DESCRIPTION OF THE TASK: For the records below, give the number of lines where the string "computer" occurs. Include nothing else.

START DATA FOR PROCESSING

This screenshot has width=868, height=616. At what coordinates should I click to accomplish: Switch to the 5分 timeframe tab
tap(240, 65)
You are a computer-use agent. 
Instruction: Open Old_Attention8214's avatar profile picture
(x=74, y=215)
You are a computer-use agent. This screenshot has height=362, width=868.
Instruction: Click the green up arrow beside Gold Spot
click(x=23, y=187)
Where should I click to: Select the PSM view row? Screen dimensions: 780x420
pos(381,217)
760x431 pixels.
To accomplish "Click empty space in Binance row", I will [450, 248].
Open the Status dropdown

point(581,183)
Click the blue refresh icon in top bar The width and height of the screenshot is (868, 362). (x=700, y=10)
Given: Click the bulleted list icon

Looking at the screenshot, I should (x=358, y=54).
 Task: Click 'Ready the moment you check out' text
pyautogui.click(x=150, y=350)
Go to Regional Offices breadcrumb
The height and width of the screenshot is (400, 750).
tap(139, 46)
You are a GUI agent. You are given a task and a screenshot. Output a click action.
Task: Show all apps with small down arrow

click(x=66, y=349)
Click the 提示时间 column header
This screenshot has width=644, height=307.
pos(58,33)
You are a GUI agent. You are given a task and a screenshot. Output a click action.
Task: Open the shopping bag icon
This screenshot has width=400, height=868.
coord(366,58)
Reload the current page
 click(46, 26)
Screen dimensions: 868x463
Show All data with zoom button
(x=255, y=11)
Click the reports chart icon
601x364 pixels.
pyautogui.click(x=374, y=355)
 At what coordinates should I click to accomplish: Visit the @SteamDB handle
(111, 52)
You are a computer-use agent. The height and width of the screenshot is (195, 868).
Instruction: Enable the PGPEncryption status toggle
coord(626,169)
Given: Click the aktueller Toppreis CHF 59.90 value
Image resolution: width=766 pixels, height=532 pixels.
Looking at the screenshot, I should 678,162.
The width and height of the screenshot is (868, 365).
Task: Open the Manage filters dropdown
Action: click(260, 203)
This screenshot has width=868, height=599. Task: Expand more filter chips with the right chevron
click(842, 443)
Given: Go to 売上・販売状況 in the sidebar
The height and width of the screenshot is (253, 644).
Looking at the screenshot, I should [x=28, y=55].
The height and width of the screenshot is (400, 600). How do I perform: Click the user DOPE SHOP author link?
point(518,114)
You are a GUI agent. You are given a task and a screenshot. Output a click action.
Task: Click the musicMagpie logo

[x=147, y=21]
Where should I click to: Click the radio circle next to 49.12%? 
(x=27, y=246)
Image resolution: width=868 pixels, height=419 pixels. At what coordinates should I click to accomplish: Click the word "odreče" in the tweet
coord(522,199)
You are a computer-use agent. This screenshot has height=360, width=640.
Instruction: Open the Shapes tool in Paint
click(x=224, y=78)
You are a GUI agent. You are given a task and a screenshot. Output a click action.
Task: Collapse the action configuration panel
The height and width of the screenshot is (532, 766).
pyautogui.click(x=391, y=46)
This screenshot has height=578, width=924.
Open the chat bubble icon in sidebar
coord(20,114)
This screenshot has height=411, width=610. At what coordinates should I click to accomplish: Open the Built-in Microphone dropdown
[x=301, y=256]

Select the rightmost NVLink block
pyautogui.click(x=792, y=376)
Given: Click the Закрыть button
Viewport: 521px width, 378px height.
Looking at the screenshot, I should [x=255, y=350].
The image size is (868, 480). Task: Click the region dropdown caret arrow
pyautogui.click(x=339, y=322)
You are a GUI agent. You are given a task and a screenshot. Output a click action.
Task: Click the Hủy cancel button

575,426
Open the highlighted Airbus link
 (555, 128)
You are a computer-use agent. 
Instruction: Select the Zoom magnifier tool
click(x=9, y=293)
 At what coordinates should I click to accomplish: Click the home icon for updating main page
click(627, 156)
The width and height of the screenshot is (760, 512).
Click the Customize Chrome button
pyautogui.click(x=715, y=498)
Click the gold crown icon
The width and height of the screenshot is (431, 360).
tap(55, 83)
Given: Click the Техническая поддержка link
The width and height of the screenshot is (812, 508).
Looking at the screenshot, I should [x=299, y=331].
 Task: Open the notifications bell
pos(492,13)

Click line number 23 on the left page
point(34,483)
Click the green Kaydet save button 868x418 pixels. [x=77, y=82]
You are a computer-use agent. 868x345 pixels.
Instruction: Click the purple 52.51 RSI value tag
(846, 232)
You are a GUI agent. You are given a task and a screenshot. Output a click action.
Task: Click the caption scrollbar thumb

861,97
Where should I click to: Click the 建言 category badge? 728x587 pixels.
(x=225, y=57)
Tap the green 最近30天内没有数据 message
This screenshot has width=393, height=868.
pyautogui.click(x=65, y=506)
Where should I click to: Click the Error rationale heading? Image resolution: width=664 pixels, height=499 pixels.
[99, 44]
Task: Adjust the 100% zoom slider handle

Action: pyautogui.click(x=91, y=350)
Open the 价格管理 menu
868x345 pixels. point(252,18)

END DATA FOR PROCESSING

YOUR RESPONSE: 6